--- WHAT THE TASK ASKS ---
Review the listing and copy each line that holds the word "gallerivyn".

--- EXERCISE INPUT ---
▬▬▬▬▬▬▬▬▬▬
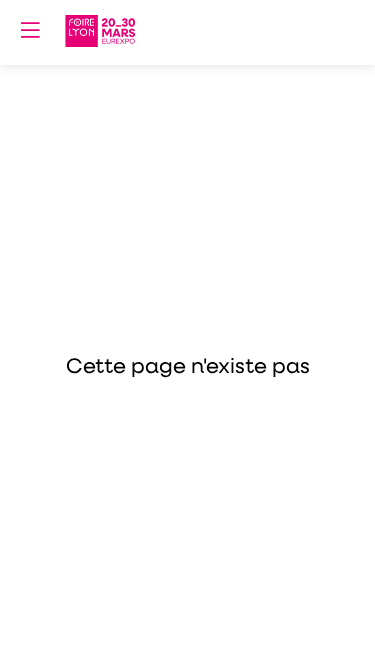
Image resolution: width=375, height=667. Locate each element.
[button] (30, 30)
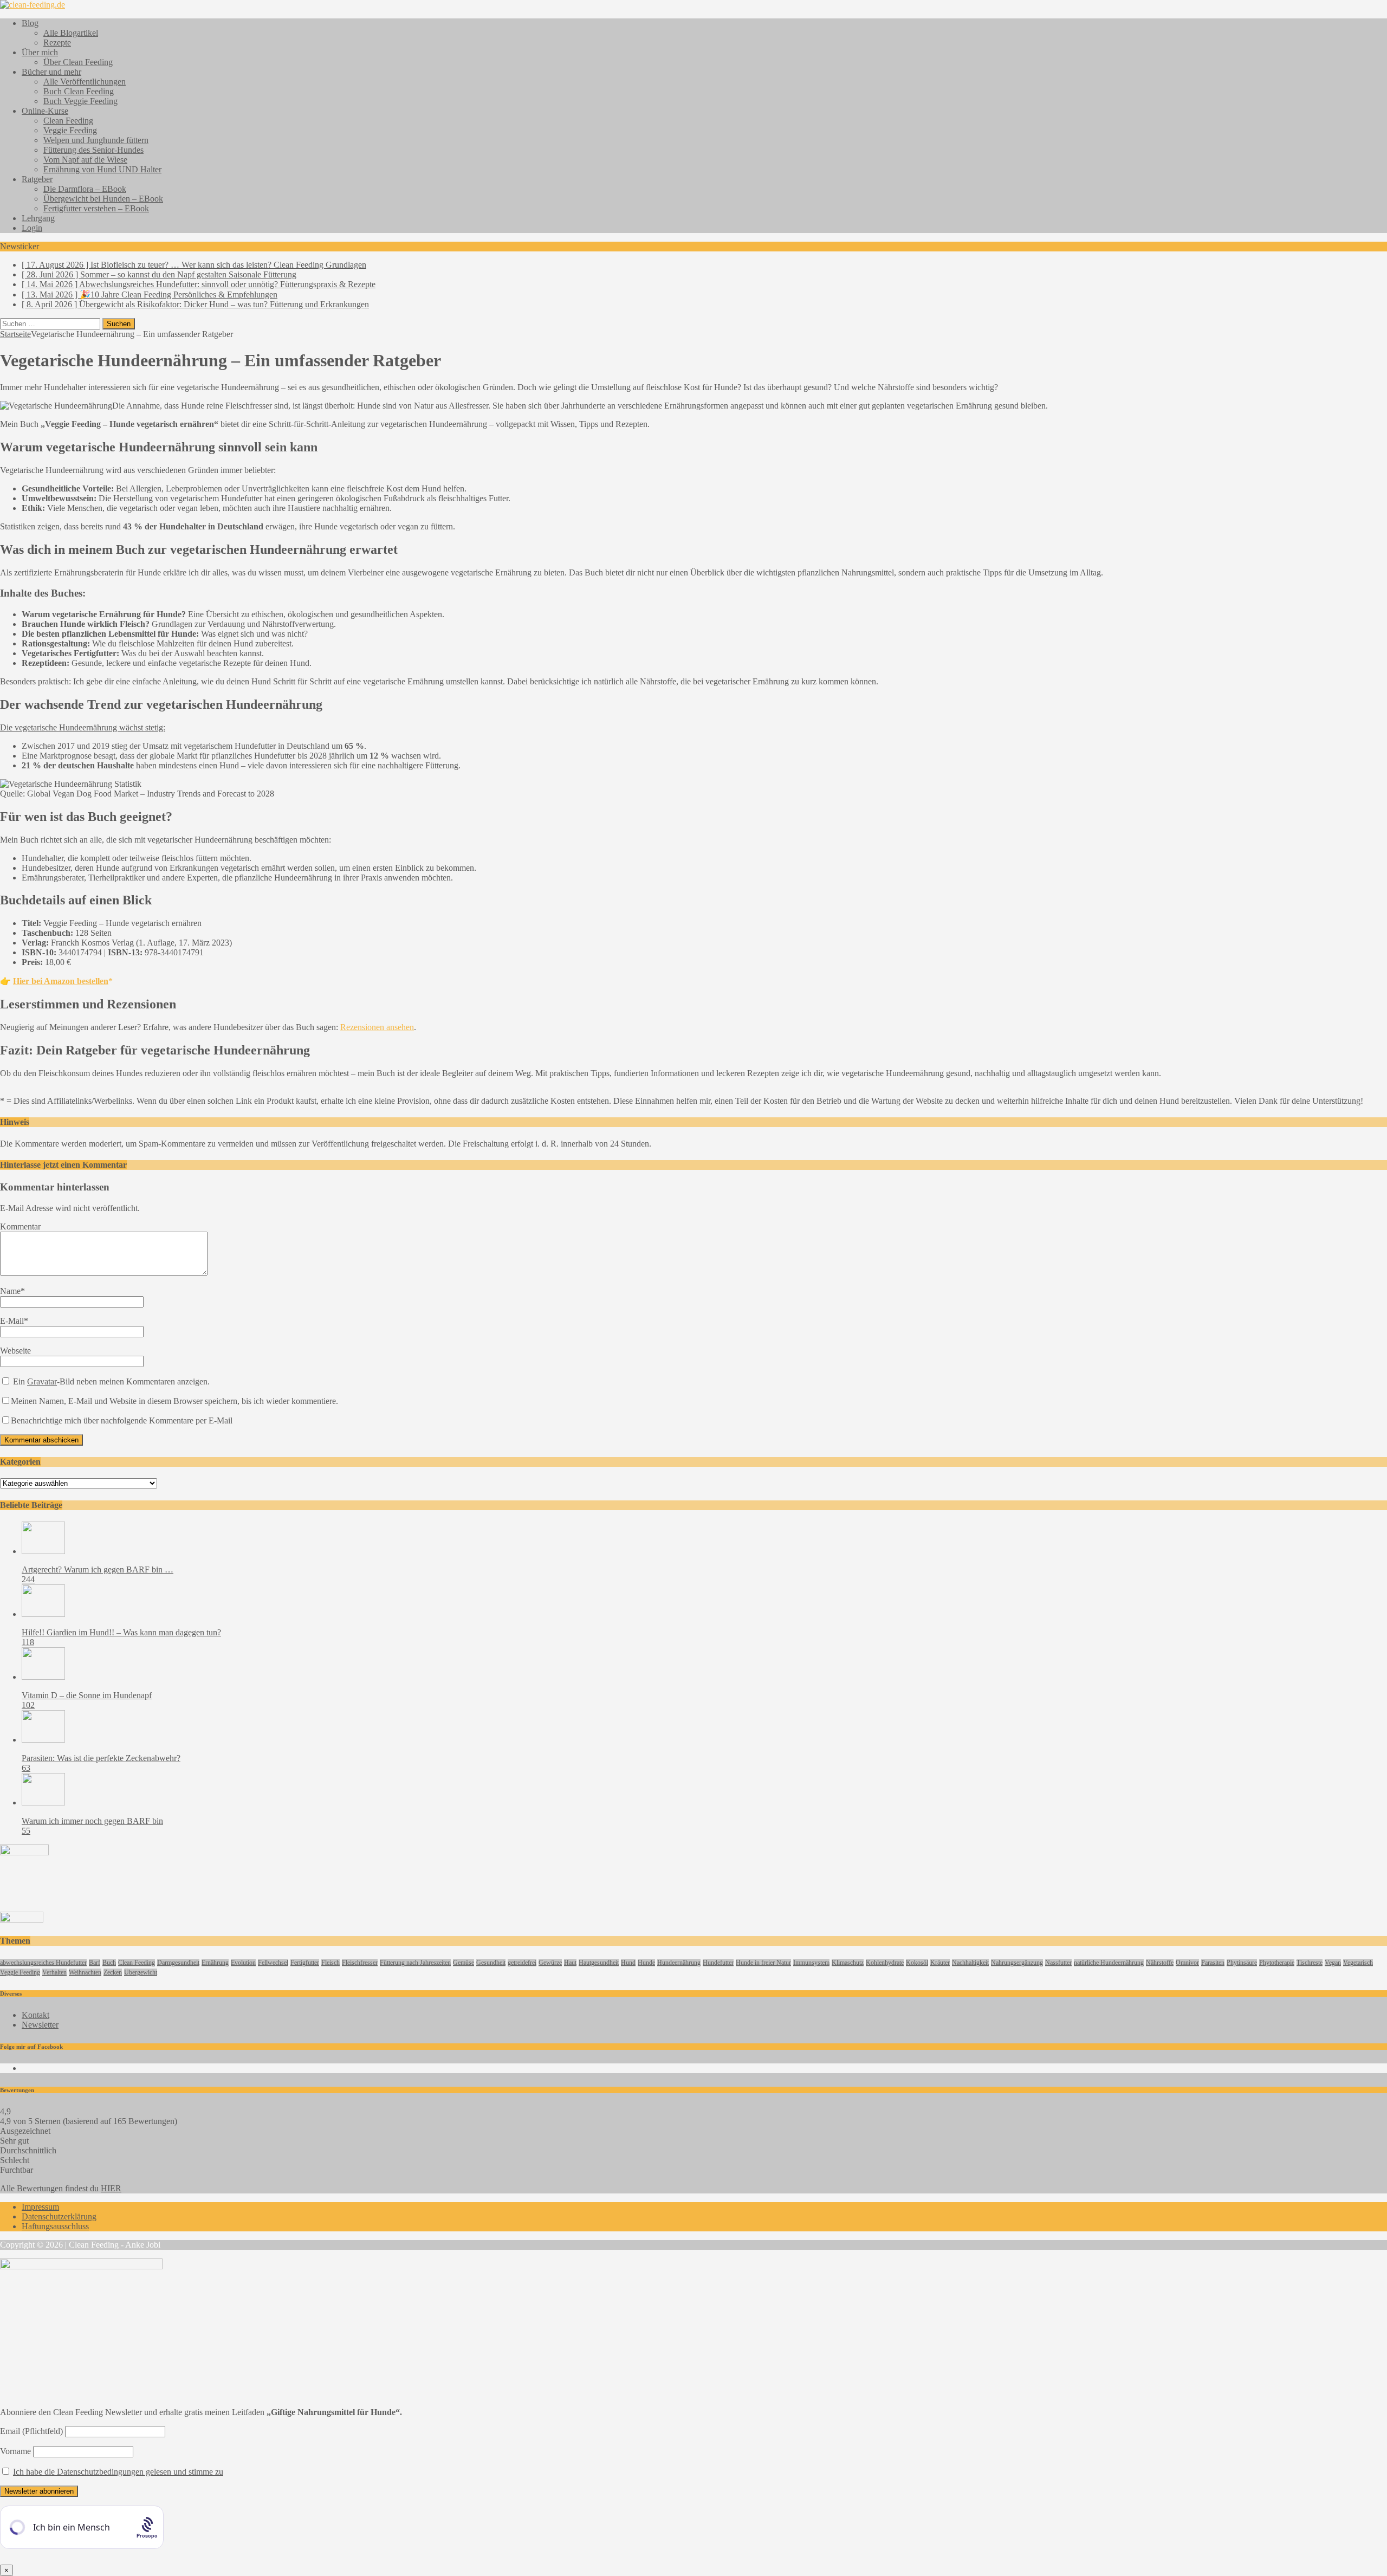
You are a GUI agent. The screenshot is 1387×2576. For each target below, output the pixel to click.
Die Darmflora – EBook (84, 188)
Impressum (40, 2206)
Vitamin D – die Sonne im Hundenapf (87, 1695)
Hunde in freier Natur (763, 1962)
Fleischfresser (360, 1962)
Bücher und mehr (51, 71)
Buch (109, 1962)
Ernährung (215, 1962)
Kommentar (20, 1226)
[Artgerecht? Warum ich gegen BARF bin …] (43, 1551)
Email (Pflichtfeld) (31, 2431)
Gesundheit (490, 1962)
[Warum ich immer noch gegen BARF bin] (43, 1802)
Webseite (15, 1350)
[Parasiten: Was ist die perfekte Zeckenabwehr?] (43, 1739)
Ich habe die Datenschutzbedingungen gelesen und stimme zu (118, 2471)
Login (32, 227)
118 (28, 1642)
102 (28, 1705)
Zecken (112, 1972)
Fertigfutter (304, 1962)
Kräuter (940, 1962)
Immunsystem (811, 1962)
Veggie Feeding (70, 130)
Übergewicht (140, 1972)
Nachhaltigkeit (970, 1962)
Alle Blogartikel (70, 32)
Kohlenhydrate (885, 1962)
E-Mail (12, 1320)
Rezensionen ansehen (377, 1027)
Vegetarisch (1358, 1962)
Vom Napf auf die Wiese (85, 159)
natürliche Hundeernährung (1109, 1962)
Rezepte (57, 42)
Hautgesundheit (599, 1962)
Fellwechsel (273, 1962)
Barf (94, 1962)
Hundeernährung (679, 1962)
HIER (111, 2188)
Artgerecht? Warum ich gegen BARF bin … (97, 1569)
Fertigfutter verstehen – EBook (96, 208)
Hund (628, 1962)
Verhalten (54, 1972)
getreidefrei (522, 1962)
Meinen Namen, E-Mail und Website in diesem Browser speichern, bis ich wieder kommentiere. (174, 1401)
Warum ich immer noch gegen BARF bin (92, 1821)
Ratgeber (37, 179)
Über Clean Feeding (78, 62)
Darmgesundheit (178, 1962)
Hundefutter (718, 1962)
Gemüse (463, 1962)
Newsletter (40, 2024)
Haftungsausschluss (55, 2226)
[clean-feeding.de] (32, 4)
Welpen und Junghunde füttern (95, 140)
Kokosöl (917, 1962)
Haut (570, 1962)
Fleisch (330, 1962)
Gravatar (42, 1381)
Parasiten (1212, 1962)
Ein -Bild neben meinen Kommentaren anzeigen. (111, 1381)
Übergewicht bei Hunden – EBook (103, 198)
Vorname (15, 2451)
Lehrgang (38, 218)
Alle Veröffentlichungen (84, 81)
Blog (30, 23)
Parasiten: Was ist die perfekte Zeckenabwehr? (101, 1758)
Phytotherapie (1276, 1962)
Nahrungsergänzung (1017, 1962)
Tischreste (1310, 1962)
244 (28, 1579)
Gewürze (550, 1962)
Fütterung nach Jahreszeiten (415, 1962)
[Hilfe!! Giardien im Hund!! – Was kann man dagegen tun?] (43, 1614)
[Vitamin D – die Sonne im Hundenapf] (43, 1676)
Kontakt (35, 2015)
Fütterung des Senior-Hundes (93, 149)
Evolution (243, 1962)
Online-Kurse (45, 110)
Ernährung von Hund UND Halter (102, 169)
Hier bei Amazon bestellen (60, 981)
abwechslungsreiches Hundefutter (43, 1962)
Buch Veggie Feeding (80, 101)
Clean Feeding (68, 120)
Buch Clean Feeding (78, 91)
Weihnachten (85, 1972)
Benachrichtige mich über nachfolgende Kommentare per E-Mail (121, 1420)
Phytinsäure (1242, 1962)
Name (10, 1291)
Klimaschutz (848, 1962)
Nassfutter (1058, 1962)
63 (26, 1767)
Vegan (1333, 1962)
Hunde (646, 1962)
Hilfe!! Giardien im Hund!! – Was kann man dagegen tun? (121, 1632)
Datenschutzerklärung (59, 2216)
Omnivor (1187, 1962)
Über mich (40, 52)
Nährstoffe (1160, 1962)
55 (26, 1830)
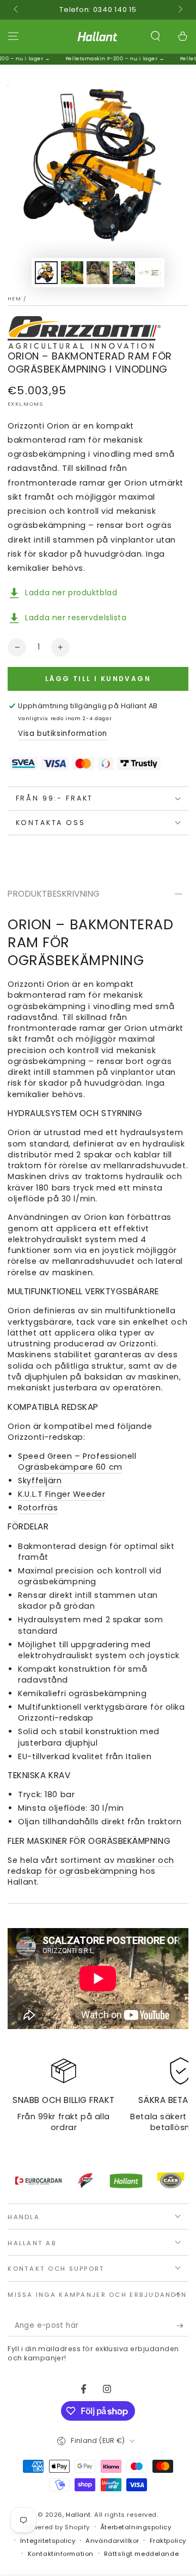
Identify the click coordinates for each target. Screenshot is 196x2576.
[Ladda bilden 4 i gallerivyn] (124, 273)
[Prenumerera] (182, 2326)
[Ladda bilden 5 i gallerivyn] (149, 273)
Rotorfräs (38, 1507)
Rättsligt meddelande (141, 2553)
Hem (14, 298)
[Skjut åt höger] (179, 10)
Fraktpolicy (168, 2540)
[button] (155, 36)
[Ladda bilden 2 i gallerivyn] (72, 273)
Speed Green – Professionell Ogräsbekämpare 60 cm (77, 1461)
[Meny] (13, 36)
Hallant (78, 2514)
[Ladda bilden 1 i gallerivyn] (46, 273)
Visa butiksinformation (62, 733)
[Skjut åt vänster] (16, 10)
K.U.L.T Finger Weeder (61, 1494)
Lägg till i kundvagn (98, 678)
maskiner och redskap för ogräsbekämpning (91, 1865)
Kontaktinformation (61, 2553)
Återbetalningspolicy (135, 2527)
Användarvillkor (112, 2540)
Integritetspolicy (48, 2540)
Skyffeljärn (40, 1480)
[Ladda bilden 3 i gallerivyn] (98, 273)
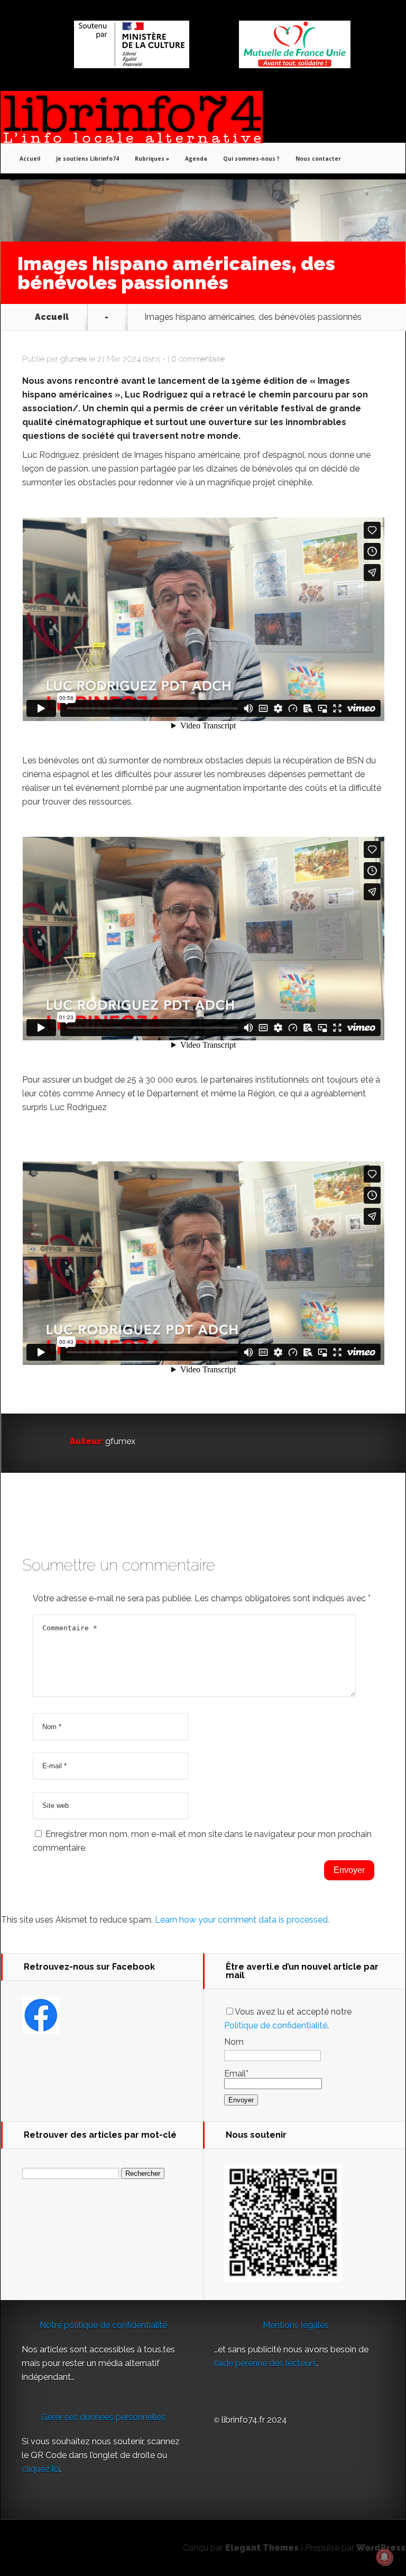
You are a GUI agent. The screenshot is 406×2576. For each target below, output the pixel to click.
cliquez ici (41, 2469)
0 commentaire (198, 359)
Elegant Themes (262, 2548)
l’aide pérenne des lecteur (263, 2363)
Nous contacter (318, 158)
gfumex (73, 359)
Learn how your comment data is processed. (242, 1920)
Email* (236, 2074)
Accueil (30, 158)
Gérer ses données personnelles (103, 2417)
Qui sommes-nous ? (251, 158)
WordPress (380, 2548)
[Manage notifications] (384, 2557)
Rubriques (149, 158)
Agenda (196, 158)
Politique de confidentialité (275, 2025)
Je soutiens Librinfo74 (87, 158)
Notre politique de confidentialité (103, 2325)
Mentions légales (296, 2325)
▬▬▬▬▬▬▬▬▬▬
--- ANSWER FOR THE TASK ---
[Ladda bilden 4 i gallerivyn] (124, 273)
[Ladda bilden 5 i gallerivyn] (149, 273)
[Ladda bilden 2 i gallerivyn] (72, 273)
[Ladda bilden 1 i gallerivyn] (46, 273)
[Ladda bilden 3 i gallerivyn] (98, 273)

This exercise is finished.